The bear sat up. He looked a little foolish, his tongue lolling out.

“There’s something out there that killed my papa,” she said, standing. “Something big. Something awful. With orange fur and claws that can deliver a death wound. I’m sure it’s still around here and I have to find it. For my papa’s sake. Will you come, too?”

Almost as if he understood her, the bear gave a grunt and stood up, padding after her to the cottage door. He sniffed loudly but would not cross the threshold.

Going inside without him, Atalanta turned. “I’ll just get my things,” she said, leaving the door open so he could see what she was doing.

Pausing in the middle of the room, Atalanta took a deep breath. Memories filled every corner: the smell of her mother’s freshly baked bread, the sharp scent of a clutch of fish hung up to smoke in the hearth. Here was the doll her mother had fashioned for her with a walnut for a face and dried rushes for hair. Here was the little skull of the first rabbit she had shot with her bow. Her father had set it proudly over the hearth as a trophy and there it had remained. Here was her mother’s loom, the peplos half woven and left there to gather dust.

Best to be away from here and forget, she decided suddenly.
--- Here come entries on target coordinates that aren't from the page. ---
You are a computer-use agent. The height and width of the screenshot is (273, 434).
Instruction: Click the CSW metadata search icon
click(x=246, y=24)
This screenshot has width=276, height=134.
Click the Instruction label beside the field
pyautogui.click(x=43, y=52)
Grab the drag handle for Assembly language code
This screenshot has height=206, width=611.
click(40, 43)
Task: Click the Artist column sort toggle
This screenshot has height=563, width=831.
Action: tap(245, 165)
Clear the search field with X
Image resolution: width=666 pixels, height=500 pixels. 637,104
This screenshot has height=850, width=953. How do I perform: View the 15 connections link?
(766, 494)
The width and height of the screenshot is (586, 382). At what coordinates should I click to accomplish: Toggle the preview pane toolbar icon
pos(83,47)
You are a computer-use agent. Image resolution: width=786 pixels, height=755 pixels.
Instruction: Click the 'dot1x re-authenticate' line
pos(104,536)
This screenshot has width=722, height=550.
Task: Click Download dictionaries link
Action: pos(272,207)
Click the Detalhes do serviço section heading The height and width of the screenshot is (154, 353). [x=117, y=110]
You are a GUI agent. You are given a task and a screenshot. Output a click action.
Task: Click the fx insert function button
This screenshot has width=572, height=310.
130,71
From now on home is wherever I choose to be.

She took a pouch and filled it with dried fruit, olives, and apples. Then she filled a water skin from the big earthenware jar in the corner. Folding an extra wool cloak over her arm, she slung her bow and arrows over her back. Finally she stuck a gutting knife in her belt and picked up her javelin, the knotty ash handle well worn from her days of practice with her father.
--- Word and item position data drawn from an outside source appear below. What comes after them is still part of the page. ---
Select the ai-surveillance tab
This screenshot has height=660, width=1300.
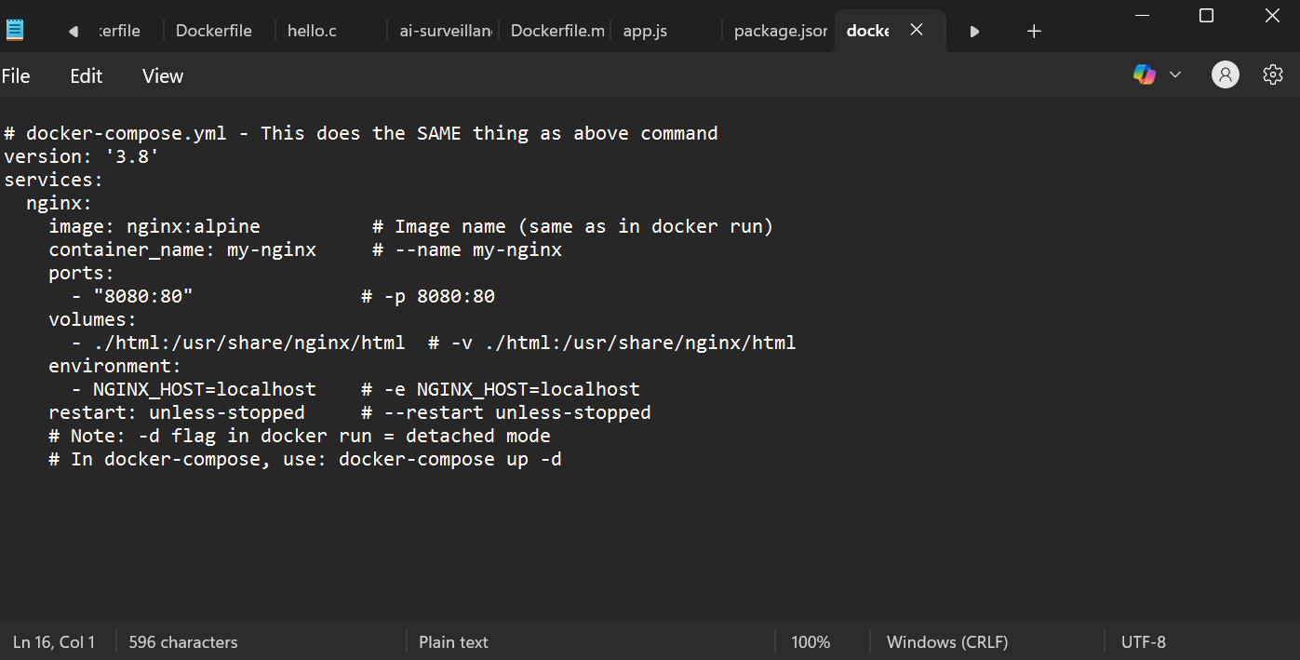click(x=446, y=31)
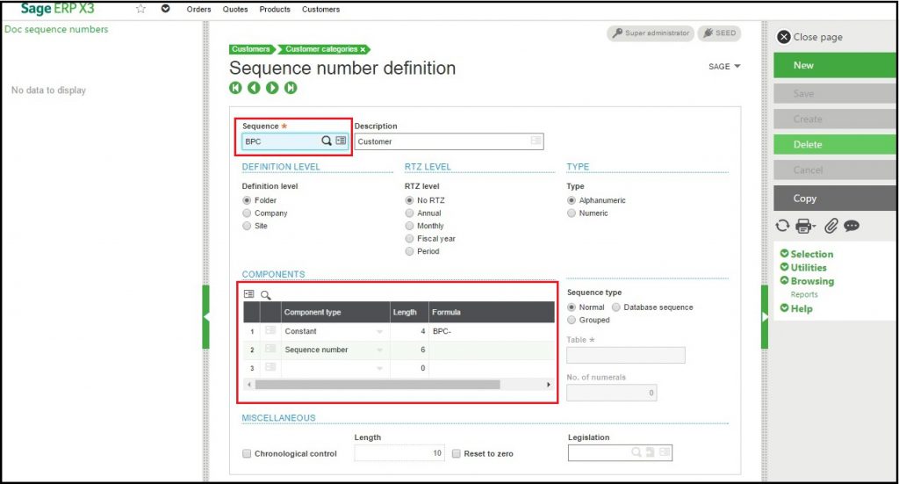
Task: Go to the last record arrow
Action: tap(291, 88)
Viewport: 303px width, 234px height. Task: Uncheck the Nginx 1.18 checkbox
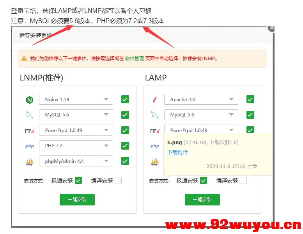[x=125, y=99]
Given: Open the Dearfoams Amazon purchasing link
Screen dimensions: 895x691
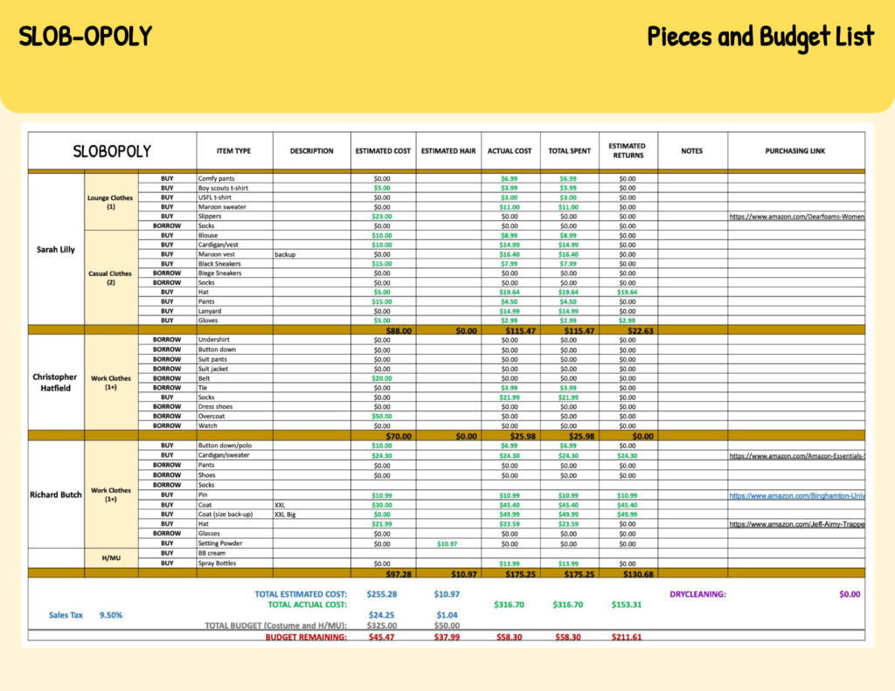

As an afterthought, she stuffed the tuft of orange hair down the front of her garment. It was scratchy and stank.

She was just about to leave the cottage when her eye caught something glinting on the floor beside the bloodstained pallet.

The signet ring!

Crouching down, she picked it up between two fingers, examining it as if it were the spoor of an animal.
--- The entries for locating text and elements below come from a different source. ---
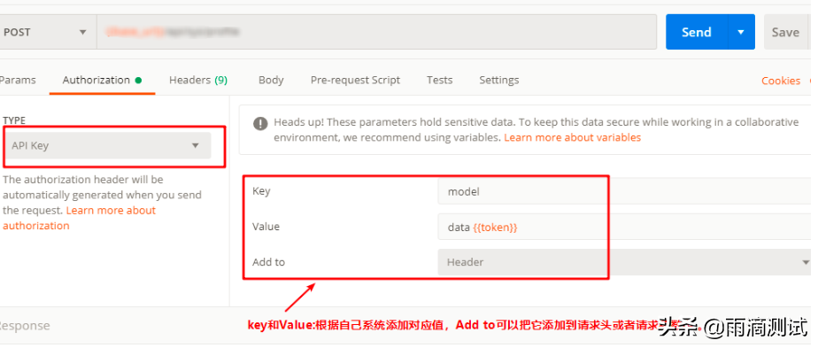Switch to the Params tab

click(x=18, y=81)
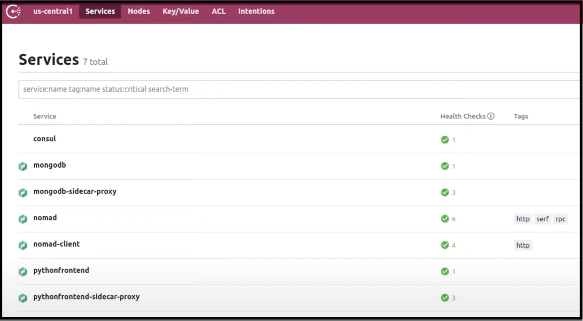This screenshot has height=321, width=583.
Task: Open the nomad service details
Action: tap(45, 218)
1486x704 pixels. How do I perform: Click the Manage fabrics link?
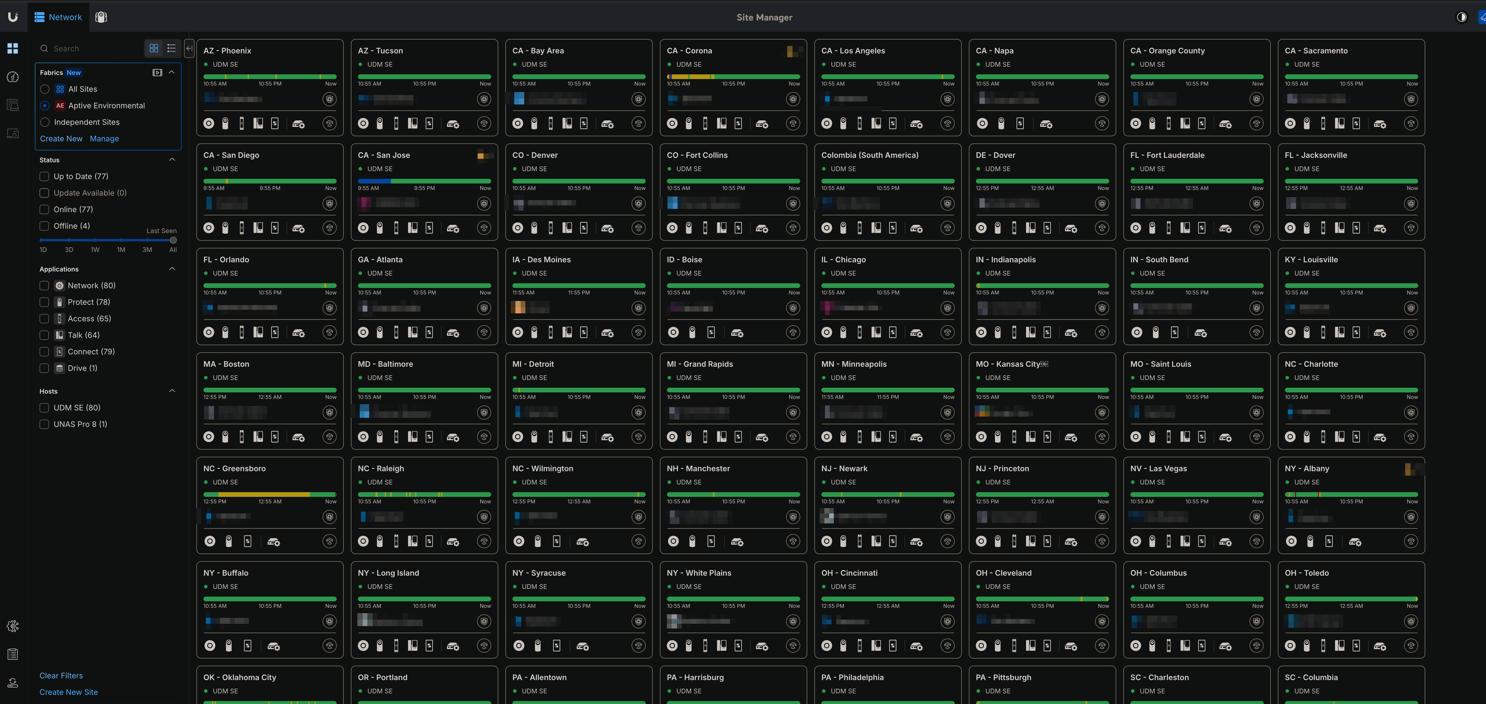104,139
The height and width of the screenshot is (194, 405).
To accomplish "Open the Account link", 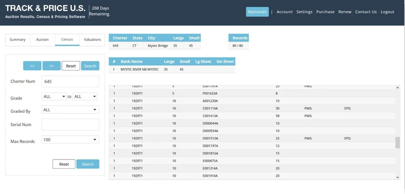I will (x=284, y=12).
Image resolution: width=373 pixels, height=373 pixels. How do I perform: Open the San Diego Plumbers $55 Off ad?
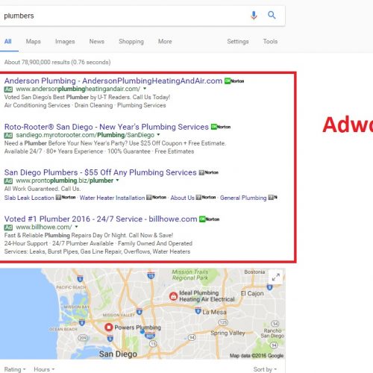[100, 172]
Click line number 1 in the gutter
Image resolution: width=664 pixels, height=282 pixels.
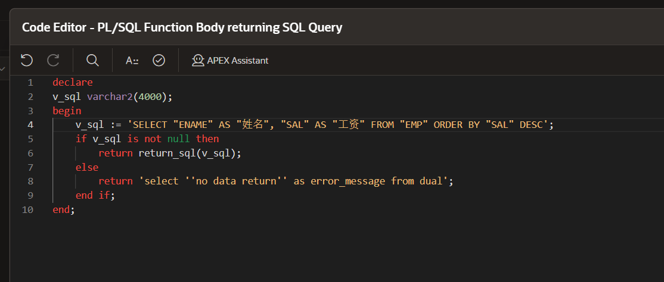(30, 82)
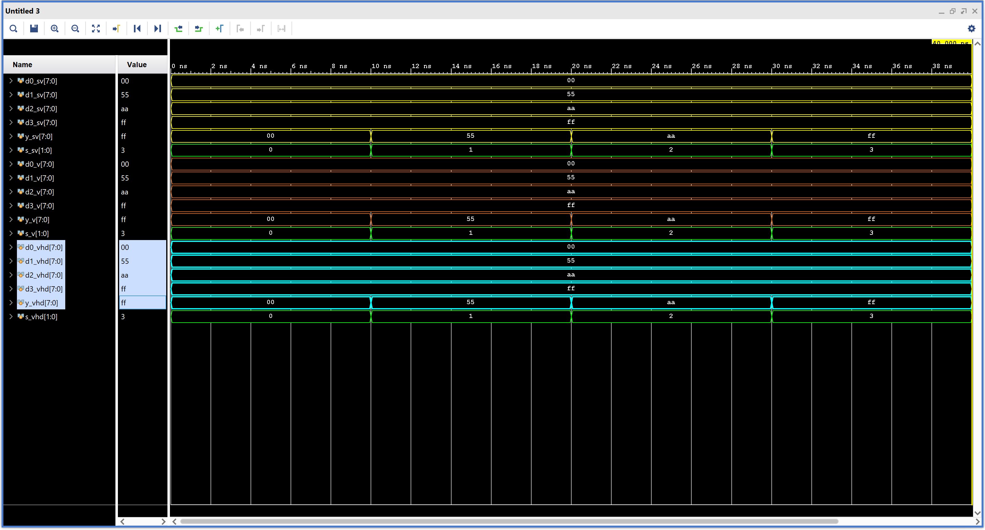Click the horizontal waveform scrollbar

509,521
Can this guide me back to my other father? she wondered. To the one who lost me?

She hung the ring around her neck on a leather cord and, for a moment, pressed it against her chest. But only for a moment. She had other business to tend to. It was not her past she was hunting, but the creature who had slain her father.

The bear suddenly poked his muzzle through the open doorway, sniffing warily.

“There’s nothing for you here, boy,” Atalanta told him. “Nothing for me anymore either.” She pushed past him, then walked outside, closing the door behind.

With the bear ambling by her side, Atalanta set off for the woods.

“The orange beast,” she told the bear, “vanished from the clearing. Perhaps it has gone back to where we first came upon it—the spring.” It was a guess only. She had nothing else. “Maybe it’s got a lair nearby.”

The bear growled as if offering help.

Well, he might be useful, Atalanta thought. He has a good nose. She had the tuft of hair to let him smell.

Besides, without the bear at her side, would she have the courage to face whatever was out there? Most likely she’d be curled up in the cottage, nursing her misery like a wound.

“Bear…” she began, then stopped. “If we’re going to be partners, I need to call you something.”

The bear waited patiently for her to continue.

Atalanta thought for a while. She’d never needed much in the way of names before. “Papa” and “Mama” were all she’d ever used.

“Urso,” she declared at last, turning to look directly at the bear, for this matter of a name suddenly seemed important. “Urso. That sounds like a fine bear’s name to me. How does it sound to you?”

The bear sat up on his hind legs and clapped his paws together with a strange clacketing sound as his nails hit against one another.

“I thought you’d like it,” Atalanta said, and grinned.

Urso grinned back, showing two rows of very large teeth.

Atalanta appreciated those teeth. “Now,” she said, “let’s get on with the hunt.”